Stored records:
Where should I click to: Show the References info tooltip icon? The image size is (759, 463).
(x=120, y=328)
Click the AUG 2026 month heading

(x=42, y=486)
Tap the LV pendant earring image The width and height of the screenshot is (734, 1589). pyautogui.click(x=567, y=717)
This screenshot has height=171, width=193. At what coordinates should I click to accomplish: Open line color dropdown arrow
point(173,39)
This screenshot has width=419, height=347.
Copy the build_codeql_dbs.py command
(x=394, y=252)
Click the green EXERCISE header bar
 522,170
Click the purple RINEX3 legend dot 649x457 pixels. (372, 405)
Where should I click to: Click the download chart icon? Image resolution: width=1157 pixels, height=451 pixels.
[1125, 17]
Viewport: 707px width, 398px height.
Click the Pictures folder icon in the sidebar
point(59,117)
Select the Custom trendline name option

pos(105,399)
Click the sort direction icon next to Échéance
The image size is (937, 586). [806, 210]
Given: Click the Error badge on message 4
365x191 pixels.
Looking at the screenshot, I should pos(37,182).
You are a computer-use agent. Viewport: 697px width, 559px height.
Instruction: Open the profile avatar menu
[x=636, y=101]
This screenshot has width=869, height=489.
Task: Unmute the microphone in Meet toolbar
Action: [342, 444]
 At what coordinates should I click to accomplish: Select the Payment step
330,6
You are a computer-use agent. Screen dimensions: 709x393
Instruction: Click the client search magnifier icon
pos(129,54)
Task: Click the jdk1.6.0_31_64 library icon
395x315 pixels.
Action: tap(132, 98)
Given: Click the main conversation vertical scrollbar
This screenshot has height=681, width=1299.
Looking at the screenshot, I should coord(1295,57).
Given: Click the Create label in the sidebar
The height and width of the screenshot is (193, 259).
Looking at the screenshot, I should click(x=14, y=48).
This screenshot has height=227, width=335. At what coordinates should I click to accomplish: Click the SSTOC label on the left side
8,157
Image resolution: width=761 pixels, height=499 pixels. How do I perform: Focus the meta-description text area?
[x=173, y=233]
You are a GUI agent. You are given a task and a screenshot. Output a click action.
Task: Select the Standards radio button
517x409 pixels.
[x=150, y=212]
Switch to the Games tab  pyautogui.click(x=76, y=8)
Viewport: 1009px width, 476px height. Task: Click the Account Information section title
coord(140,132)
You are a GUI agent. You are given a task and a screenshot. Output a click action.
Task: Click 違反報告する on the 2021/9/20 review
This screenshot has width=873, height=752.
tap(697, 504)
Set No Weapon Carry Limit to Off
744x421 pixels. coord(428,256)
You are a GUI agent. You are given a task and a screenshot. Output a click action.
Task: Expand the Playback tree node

* [THE TASK]
Exactly reproduce the lines of the data above that run from the line containing "This screenshot has width=873, height=752." through the final one.

* [RESPONSE AREA]
This screenshot has width=873, height=752.
tap(697, 504)
Set No Weapon Carry Limit to Off
744x421 pixels. coord(428,256)
You are a GUI agent. You are given a task and a screenshot. Output a click action.
Task: Expand the Playback tree node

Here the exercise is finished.